=== Section Start ===

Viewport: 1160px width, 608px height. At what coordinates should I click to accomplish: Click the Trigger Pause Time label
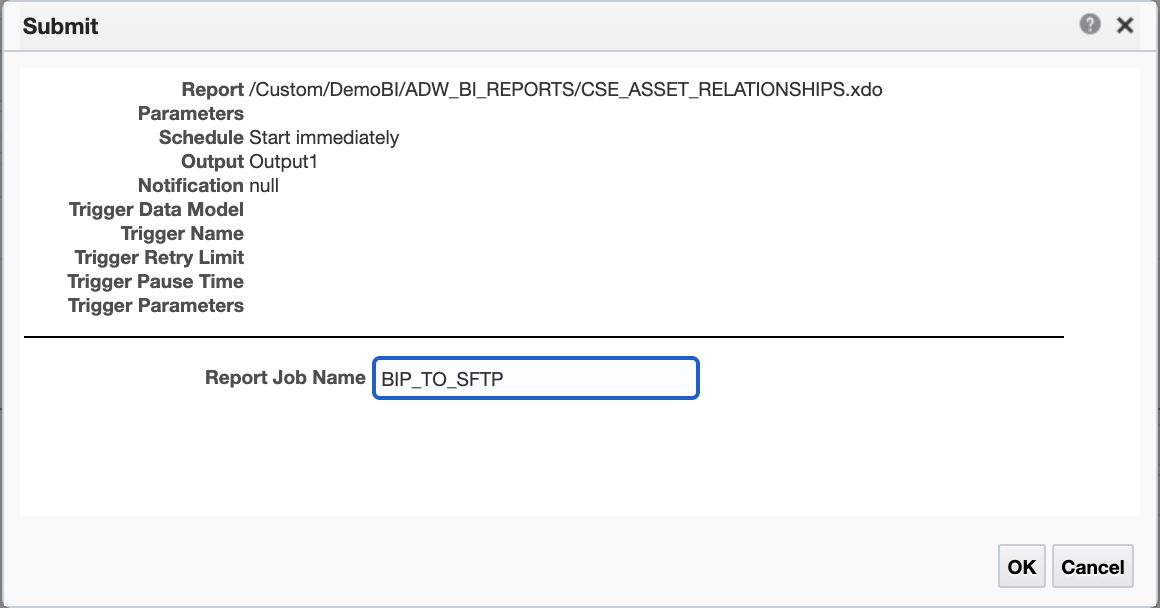pos(156,282)
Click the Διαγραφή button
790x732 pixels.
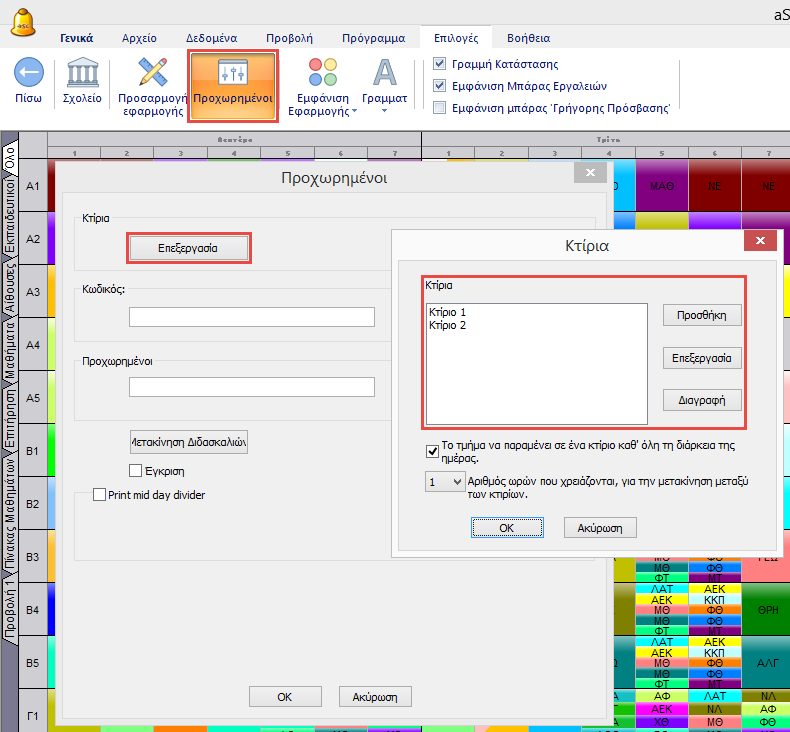tap(702, 400)
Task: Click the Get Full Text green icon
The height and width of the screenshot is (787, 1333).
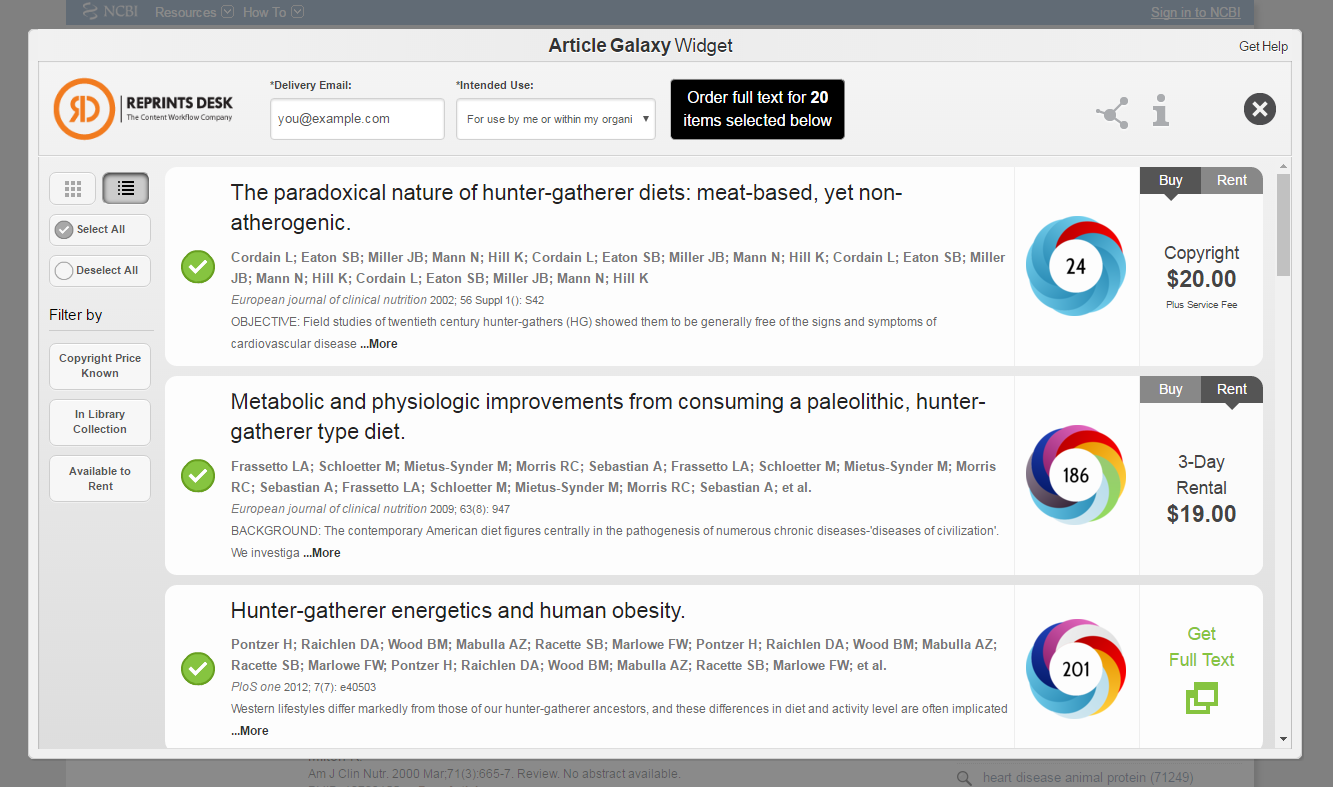Action: (x=1201, y=697)
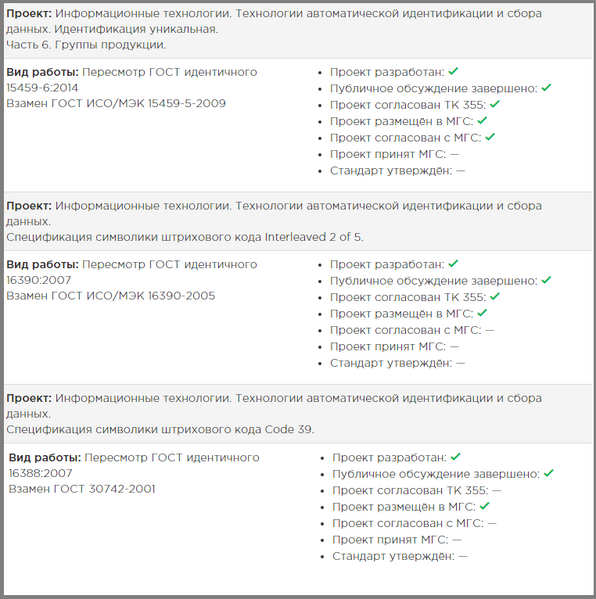Select 'Стандарт утверждён' line in Code 39 section
This screenshot has width=596, height=599.
click(400, 556)
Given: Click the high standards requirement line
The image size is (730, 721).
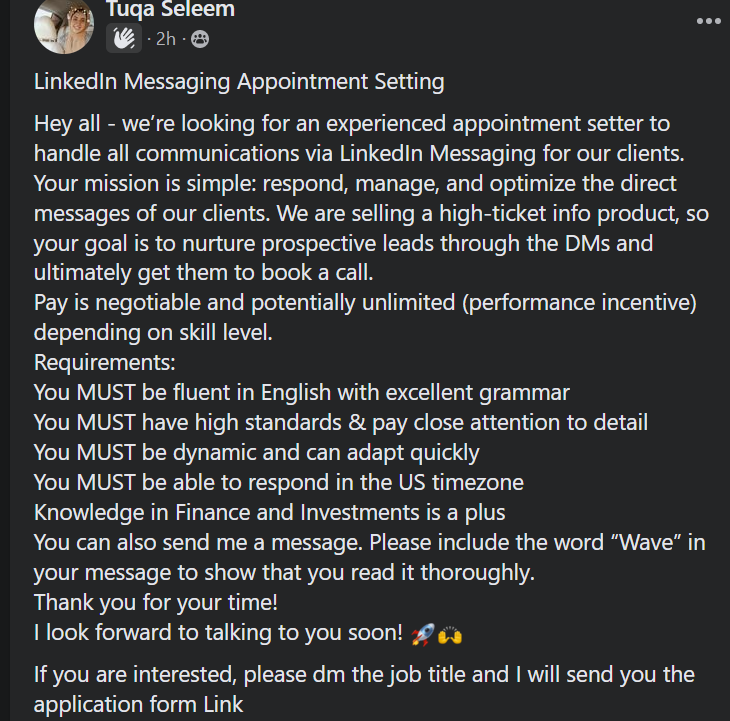Looking at the screenshot, I should 341,423.

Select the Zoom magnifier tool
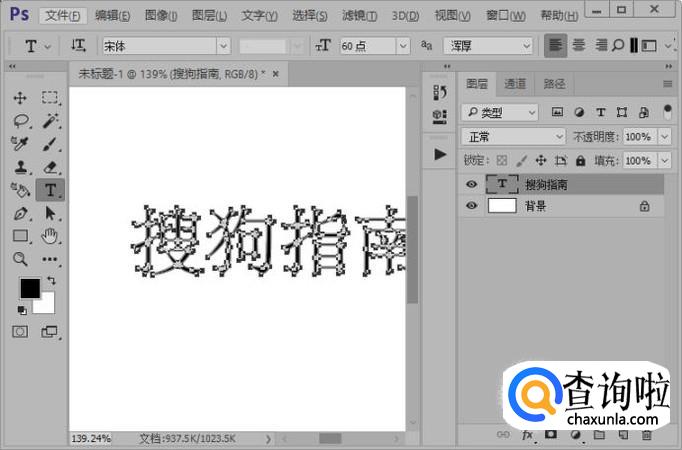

=== Section End ===

**Instructions for the task:**
In the entries above, find the line containing "The height and"; transcribe exactly that line and every line after it through the end, and only those, omitting pictures.

**Response box:**
The height and width of the screenshot is (787, 1333).
Action: (x=1201, y=697)
Select 'Стандарт утверждён' line in Code 39 section
This screenshot has width=596, height=599.
click(400, 556)
Given: Click the high standards requirement line
The image size is (730, 721).
Looking at the screenshot, I should 341,423.

Select the Zoom magnifier tool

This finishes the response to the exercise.